VRを用いた教育が学習に及ぼす影響はあるかに関する一つの研究

Figure 1. シュミレーションにおけるScreenshot画像 [1]
(論文[1]のFigure 1より引用)

バーチャルリアリティ(VR)は、教育とトレーニングにパラダイムシフトをもたらすと予測されていますが、その教育的価値の経験的証拠はほとんどないのが現状です。

コペンハーゲン大学の研究チームは、マルチメディア学習の原理が没入型VRに一般化するかどうかを調査するために、仮想学習シミュレーションに没入型VRを追加し、その結果を報告しています。
さらに、脳波(EEG)を使用して、学習中の認知処理の直接的な測定値を得ています。
52人の大学生が、デスクトップディスプレイ(PC)またはヘッドマウントディスプレイ(VR)を介して科学シミュレーションから学んだ2×2の実験的クロスパネルデザインに参加し、サンプルとしています。
シミュレーションには、画面上にテキスト表示されるものとナレーション付きの画面上のテキストされるものが含まれており、両方のバージョンで、生徒はVR条件の方がより認知を多くするが、あまり学習しないという結果が得られているそうです。
VRの学習科学は、学習者を過負荷にして気を散らす可能性があり、知識習得には他の要因が必要そうだという結果が得られており、VRを教育に使用する事例は多く出ているので、非常に興味深い内容となっています。

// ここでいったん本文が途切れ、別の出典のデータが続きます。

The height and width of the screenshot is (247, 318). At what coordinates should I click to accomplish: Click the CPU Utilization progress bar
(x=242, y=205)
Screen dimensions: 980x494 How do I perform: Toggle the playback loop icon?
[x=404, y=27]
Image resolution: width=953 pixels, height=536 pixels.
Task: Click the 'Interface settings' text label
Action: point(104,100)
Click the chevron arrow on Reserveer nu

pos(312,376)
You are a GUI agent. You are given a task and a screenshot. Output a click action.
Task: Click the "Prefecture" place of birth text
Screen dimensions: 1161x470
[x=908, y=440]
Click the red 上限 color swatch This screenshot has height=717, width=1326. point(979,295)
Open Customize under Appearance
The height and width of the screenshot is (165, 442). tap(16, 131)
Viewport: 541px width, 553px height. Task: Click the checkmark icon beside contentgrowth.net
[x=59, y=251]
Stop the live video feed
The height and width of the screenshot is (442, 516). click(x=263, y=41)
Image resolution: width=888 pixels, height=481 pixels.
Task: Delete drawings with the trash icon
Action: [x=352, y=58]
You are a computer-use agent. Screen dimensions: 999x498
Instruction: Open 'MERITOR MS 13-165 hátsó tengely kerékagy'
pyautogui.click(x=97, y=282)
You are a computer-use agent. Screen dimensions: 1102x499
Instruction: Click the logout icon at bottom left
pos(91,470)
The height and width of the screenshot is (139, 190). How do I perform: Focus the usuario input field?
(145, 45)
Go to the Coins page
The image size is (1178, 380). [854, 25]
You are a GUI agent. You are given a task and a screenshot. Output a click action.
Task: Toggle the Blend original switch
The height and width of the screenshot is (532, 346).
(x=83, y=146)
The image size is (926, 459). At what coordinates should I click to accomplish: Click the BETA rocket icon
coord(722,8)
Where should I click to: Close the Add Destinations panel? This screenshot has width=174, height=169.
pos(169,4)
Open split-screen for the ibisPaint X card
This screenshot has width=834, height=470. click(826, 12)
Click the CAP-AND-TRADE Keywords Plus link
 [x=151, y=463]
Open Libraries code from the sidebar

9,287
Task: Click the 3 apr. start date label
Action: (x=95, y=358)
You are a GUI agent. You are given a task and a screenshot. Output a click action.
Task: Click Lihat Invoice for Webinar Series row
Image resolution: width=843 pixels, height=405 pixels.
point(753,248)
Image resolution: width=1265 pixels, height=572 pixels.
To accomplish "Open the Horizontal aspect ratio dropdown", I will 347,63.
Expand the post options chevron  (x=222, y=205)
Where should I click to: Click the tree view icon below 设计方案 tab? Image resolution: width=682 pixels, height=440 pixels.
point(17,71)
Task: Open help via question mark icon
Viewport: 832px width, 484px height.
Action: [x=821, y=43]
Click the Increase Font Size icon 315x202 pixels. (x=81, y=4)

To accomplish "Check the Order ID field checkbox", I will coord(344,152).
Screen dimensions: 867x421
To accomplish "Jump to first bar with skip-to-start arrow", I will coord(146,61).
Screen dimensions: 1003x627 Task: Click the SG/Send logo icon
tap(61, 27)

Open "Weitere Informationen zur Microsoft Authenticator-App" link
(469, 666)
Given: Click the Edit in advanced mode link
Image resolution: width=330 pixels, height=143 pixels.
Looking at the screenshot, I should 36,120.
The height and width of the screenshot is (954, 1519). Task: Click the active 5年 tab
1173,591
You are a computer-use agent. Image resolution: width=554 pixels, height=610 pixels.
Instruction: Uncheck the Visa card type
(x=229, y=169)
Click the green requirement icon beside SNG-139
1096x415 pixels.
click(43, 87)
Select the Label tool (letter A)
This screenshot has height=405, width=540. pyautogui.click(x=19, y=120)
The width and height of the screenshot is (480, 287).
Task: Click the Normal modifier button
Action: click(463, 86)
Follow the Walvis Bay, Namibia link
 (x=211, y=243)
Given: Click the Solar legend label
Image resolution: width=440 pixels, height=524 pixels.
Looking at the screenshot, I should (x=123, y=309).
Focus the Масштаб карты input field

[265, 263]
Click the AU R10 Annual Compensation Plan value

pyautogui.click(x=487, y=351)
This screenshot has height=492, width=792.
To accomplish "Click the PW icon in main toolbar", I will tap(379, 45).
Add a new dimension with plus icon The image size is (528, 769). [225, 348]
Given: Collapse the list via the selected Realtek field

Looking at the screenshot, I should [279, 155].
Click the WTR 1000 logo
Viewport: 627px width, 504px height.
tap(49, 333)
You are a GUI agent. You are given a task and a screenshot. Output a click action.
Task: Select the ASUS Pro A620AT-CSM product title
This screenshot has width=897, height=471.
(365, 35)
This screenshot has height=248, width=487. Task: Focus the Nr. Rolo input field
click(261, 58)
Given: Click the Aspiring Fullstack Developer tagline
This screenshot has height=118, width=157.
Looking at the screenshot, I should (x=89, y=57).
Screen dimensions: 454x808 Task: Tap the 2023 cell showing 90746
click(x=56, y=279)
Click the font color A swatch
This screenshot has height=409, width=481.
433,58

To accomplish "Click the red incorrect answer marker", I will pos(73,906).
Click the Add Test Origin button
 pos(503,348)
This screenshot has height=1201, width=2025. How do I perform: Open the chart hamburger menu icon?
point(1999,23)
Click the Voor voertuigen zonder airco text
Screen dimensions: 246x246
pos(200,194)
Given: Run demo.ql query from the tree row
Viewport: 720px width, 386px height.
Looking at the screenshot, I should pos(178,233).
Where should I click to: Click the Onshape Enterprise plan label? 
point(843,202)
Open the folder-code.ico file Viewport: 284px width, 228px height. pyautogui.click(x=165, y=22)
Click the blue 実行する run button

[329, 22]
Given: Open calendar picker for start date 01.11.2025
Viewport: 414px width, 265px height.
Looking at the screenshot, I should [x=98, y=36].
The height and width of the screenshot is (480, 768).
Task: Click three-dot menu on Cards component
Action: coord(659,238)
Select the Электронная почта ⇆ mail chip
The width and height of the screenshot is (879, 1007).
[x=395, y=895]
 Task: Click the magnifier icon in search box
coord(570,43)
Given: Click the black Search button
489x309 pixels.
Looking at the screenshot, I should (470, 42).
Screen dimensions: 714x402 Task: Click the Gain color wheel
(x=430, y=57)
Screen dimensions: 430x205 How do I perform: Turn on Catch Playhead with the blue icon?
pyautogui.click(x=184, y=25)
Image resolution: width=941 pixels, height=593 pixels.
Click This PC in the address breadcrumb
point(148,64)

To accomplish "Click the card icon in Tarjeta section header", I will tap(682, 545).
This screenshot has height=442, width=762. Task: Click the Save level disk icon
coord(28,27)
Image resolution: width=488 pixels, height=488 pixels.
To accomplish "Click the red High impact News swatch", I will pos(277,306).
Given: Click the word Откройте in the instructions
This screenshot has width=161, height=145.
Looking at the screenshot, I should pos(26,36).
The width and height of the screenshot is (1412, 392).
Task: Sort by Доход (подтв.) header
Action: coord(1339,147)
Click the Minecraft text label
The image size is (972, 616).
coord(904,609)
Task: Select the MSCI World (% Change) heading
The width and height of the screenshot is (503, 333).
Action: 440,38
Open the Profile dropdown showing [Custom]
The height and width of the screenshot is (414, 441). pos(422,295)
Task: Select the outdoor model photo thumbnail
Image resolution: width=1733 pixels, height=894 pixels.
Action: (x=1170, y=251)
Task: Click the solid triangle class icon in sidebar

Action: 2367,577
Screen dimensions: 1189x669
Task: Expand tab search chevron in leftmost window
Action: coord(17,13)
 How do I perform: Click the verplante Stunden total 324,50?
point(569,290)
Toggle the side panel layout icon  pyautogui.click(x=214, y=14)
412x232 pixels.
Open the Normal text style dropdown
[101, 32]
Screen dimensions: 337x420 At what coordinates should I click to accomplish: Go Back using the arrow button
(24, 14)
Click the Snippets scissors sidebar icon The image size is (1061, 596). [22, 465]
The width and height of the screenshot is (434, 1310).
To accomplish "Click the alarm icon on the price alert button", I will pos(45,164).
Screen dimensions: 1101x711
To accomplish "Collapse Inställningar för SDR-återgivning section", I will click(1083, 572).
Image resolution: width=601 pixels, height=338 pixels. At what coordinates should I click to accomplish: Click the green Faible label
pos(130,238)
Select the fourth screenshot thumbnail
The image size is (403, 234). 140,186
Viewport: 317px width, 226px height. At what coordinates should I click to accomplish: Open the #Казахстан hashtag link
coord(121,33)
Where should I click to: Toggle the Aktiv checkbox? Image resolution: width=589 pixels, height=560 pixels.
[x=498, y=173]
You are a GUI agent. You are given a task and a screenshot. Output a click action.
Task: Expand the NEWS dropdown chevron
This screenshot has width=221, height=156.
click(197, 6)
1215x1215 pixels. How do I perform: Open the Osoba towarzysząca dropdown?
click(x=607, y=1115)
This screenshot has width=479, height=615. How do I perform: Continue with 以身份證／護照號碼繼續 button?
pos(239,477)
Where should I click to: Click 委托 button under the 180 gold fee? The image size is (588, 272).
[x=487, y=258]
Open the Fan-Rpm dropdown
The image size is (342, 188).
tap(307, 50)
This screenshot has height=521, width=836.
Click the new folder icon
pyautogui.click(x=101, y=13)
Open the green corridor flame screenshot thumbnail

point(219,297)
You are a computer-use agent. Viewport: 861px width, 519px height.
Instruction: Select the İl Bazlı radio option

[1] : Makransky, G., Terkildsen, T. S., & Mayer, R. E. (2019). Adding immersive virtual reality to a science lab simulation causes more presence but less learning. Learning and Instruction60, 225-236.